## Work instruction
When you reach the line in the listing below that contains "Instruction: Open the Andrea", begin returning lines exactly as written, and stop after the line that contains "Task: Open the 52.582 received likes count". Return no other lines.

====== Data for this exercise

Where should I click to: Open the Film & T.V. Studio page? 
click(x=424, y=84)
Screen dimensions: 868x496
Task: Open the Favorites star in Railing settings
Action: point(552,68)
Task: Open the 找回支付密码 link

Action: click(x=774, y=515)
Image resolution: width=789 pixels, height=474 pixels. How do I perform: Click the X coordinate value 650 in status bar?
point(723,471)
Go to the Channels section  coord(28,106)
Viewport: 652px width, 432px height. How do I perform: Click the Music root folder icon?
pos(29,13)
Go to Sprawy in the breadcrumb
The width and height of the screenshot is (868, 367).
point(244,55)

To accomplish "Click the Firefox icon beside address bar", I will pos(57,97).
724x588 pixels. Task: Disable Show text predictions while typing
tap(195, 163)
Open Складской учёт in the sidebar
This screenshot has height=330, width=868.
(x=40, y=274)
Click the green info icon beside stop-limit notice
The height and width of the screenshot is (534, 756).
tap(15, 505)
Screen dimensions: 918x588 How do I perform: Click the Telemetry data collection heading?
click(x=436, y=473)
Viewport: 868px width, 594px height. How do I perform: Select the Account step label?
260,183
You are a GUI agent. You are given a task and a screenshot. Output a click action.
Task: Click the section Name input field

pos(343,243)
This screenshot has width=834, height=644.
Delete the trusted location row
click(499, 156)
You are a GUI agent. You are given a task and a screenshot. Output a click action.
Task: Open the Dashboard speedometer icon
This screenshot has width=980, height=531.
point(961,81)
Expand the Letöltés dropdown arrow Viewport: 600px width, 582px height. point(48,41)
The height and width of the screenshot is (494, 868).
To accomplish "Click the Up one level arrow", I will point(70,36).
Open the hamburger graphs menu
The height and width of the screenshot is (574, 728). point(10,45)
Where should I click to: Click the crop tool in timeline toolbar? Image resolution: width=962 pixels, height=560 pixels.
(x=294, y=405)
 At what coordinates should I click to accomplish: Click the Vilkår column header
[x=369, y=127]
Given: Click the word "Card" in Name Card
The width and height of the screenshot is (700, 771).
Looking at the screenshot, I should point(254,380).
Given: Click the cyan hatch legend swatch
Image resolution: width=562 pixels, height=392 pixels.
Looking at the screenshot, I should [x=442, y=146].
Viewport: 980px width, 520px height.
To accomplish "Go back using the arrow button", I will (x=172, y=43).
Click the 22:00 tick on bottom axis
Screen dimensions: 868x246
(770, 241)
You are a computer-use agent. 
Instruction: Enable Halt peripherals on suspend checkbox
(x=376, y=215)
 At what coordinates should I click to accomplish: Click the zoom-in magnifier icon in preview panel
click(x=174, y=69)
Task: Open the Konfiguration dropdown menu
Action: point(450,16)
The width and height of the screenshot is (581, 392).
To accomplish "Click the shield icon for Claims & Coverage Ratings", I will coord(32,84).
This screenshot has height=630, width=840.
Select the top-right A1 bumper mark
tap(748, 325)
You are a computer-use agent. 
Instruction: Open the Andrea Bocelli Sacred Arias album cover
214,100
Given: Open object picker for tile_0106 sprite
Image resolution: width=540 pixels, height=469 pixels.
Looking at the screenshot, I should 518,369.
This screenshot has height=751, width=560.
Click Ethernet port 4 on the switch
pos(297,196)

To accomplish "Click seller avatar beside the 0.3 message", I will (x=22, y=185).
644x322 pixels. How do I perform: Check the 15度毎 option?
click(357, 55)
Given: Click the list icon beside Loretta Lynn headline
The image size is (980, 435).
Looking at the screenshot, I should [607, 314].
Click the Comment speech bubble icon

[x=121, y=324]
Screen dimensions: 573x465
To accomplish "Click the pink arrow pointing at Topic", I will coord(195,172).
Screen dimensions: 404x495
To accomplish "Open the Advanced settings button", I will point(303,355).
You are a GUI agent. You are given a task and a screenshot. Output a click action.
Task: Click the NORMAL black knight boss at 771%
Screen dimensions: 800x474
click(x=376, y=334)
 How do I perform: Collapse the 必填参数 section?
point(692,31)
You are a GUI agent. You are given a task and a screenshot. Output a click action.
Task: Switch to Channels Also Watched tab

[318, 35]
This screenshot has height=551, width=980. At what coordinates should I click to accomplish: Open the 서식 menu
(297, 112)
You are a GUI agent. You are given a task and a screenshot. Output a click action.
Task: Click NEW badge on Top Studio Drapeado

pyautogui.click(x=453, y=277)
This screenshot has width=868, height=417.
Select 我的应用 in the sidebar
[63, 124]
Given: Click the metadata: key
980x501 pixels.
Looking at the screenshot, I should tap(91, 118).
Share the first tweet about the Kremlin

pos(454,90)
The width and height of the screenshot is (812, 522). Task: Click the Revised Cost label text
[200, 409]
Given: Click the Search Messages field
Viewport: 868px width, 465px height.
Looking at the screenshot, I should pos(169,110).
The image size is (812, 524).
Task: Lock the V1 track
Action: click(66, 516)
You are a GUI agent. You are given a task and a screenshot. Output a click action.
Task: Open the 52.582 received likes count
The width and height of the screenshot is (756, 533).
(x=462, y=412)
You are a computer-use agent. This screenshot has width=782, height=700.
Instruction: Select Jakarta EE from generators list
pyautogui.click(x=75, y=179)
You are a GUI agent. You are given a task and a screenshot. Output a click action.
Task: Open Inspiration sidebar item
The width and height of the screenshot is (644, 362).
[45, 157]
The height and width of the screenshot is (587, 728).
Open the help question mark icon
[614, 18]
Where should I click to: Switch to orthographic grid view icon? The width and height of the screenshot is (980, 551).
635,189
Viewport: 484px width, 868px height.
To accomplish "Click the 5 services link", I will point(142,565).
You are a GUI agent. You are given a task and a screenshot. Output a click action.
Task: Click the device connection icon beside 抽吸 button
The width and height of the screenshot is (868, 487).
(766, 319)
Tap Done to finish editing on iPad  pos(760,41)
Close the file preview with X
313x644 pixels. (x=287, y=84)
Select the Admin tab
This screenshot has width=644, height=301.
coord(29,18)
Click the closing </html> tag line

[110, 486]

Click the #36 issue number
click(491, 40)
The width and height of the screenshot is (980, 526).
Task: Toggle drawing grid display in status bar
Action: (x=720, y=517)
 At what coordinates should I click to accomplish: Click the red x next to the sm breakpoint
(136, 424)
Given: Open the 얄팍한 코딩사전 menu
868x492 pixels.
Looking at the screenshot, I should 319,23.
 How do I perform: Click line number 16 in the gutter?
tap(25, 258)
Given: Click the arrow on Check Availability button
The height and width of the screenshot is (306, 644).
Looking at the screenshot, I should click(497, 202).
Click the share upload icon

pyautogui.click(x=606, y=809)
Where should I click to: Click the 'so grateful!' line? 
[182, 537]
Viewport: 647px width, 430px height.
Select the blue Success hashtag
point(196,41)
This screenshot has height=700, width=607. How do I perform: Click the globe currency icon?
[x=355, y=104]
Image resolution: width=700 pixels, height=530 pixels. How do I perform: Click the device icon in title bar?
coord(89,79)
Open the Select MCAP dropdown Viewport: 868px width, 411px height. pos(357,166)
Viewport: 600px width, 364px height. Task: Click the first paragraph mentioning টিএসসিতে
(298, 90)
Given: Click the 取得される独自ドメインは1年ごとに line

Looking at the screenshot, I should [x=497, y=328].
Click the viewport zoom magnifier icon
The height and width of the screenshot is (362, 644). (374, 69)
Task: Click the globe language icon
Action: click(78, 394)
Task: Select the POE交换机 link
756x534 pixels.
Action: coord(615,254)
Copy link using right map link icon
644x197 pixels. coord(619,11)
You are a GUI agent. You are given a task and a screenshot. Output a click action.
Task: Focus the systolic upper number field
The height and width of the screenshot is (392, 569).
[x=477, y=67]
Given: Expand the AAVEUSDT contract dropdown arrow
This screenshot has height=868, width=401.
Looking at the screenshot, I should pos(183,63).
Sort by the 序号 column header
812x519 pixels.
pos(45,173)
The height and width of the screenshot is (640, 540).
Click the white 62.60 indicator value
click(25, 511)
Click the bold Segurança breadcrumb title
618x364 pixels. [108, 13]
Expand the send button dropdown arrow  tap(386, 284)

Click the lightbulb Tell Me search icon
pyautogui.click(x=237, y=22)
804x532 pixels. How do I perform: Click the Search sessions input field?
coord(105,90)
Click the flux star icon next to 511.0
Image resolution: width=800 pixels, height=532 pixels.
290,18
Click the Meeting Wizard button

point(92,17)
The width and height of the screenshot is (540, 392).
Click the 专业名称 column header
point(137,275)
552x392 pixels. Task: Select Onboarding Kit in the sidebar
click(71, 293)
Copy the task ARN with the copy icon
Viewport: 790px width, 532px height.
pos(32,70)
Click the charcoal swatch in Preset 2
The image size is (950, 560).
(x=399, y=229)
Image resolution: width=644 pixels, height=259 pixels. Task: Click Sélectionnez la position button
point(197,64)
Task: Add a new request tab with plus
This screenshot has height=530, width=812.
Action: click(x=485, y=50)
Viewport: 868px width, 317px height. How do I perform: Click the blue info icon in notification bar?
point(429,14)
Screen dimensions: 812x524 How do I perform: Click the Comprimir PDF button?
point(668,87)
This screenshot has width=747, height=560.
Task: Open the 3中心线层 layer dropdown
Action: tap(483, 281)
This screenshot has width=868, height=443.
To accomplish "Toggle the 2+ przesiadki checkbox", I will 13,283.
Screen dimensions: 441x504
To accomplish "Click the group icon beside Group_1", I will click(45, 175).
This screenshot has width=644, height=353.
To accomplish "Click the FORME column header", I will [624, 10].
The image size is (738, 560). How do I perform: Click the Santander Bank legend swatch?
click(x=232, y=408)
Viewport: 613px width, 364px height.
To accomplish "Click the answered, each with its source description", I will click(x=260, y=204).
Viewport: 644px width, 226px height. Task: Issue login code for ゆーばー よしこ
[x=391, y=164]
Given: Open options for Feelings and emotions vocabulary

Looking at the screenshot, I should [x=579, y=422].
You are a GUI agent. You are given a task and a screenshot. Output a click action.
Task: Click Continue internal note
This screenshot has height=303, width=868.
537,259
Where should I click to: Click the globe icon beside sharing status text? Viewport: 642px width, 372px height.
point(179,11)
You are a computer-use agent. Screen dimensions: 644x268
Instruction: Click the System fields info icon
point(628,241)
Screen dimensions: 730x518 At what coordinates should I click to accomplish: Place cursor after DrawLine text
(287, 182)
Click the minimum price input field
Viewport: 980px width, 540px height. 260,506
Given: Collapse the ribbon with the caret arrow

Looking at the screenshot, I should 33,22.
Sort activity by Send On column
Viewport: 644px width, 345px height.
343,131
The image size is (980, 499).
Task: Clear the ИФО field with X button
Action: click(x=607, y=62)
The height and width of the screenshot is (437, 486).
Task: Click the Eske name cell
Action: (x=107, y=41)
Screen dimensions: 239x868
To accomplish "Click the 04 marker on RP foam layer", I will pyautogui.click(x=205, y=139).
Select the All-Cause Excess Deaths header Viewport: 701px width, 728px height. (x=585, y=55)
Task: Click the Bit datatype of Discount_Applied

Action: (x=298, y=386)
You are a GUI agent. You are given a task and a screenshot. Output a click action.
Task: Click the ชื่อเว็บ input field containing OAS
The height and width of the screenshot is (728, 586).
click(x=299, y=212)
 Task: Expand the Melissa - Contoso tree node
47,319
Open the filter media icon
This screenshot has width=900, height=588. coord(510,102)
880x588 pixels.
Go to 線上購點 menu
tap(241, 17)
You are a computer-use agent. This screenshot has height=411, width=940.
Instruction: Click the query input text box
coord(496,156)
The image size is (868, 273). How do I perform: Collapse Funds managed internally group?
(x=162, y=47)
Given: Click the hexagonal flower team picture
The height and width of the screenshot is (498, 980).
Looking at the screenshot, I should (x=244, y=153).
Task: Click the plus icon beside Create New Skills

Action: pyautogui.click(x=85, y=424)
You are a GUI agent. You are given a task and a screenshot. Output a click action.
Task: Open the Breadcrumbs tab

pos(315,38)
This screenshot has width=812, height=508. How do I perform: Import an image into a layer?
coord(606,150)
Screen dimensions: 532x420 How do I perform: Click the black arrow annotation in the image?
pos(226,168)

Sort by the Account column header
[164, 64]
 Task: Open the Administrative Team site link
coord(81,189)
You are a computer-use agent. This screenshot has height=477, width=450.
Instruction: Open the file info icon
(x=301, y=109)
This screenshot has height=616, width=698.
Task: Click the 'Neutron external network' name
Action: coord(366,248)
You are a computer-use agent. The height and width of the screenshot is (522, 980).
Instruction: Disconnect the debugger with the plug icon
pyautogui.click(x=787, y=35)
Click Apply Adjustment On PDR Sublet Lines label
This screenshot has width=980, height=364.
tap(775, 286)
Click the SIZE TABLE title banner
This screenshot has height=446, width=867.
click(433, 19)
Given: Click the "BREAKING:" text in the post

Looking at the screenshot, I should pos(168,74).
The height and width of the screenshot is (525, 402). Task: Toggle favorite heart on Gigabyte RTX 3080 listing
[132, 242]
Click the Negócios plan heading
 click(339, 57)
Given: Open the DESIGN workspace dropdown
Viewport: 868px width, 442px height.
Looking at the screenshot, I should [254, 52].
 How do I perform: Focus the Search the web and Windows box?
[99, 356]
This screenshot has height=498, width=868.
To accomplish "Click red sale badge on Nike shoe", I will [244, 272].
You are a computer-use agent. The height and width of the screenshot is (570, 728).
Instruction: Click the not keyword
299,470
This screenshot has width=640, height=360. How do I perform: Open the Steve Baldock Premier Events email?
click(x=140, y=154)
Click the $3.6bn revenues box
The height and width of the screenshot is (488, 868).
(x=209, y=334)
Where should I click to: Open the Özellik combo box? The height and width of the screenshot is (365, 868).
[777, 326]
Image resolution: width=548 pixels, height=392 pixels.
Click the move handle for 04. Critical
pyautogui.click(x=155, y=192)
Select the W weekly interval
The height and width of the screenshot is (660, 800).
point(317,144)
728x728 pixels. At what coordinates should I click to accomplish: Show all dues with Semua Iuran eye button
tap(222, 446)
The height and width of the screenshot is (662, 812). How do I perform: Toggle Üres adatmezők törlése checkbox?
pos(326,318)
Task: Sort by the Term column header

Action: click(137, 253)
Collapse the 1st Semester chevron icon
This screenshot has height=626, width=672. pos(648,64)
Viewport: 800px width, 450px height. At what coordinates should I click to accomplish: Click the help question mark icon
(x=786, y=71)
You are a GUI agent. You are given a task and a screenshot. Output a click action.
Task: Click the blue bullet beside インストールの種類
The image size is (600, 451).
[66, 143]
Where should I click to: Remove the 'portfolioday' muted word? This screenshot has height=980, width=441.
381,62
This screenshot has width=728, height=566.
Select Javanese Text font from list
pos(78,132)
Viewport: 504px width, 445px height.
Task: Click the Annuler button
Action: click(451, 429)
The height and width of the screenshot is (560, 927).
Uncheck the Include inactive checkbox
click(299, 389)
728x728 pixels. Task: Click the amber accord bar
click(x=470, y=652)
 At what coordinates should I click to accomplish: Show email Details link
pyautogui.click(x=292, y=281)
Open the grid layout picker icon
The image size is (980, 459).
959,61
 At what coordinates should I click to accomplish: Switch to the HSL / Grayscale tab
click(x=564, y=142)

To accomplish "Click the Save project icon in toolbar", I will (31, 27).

============

## Task result
Instruction: Open the Andrea Bocelli Sacred Arias album cover
214,100
Given: Open object picker for tile_0106 sprite
Image resolution: width=540 pixels, height=469 pixels.
Looking at the screenshot, I should 518,369.
This screenshot has height=751, width=560.
Click Ethernet port 4 on the switch
pos(297,196)

To accomplish "Click seller avatar beside the 0.3 message", I will (x=22, y=185).
644x322 pixels. How do I perform: Check the 15度毎 option?
click(357, 55)
Given: Click the list icon beside Loretta Lynn headline
The image size is (980, 435).
Looking at the screenshot, I should [607, 314].
Click the Comment speech bubble icon

[x=121, y=324]
Screen dimensions: 573x465
To accomplish "Click the pink arrow pointing at Topic", I will coord(195,172).
Screen dimensions: 404x495
To accomplish "Open the Advanced settings button", I will point(303,355).
You are a GUI agent. You are given a task and a screenshot. Output a click action.
Task: Click the NORMAL black knight boss at 771%
Screen dimensions: 800x474
click(x=376, y=334)
 How do I perform: Collapse the 必填参数 section?
point(692,31)
You are a GUI agent. You are given a task and a screenshot. Output a click action.
Task: Switch to Channels Also Watched tab

[318, 35]
This screenshot has height=551, width=980. At what coordinates should I click to accomplish: Open the 서식 menu
(297, 112)
You are a GUI agent. You are given a task and a screenshot. Output a click action.
Task: Click NEW badge on Top Studio Drapeado

pyautogui.click(x=453, y=277)
This screenshot has width=868, height=417.
Select 我的应用 in the sidebar
[63, 124]
Given: Click the metadata: key
980x501 pixels.
Looking at the screenshot, I should tap(91, 118).
Share the first tweet about the Kremlin

pos(454,90)
The width and height of the screenshot is (812, 522). Task: Click the Revised Cost label text
[200, 409]
Given: Click the Search Messages field
Viewport: 868px width, 465px height.
Looking at the screenshot, I should pos(169,110).
The image size is (812, 524).
Task: Lock the V1 track
Action: click(66, 516)
You are a GUI agent. You are given a task and a screenshot. Output a click action.
Task: Open the 52.582 received likes count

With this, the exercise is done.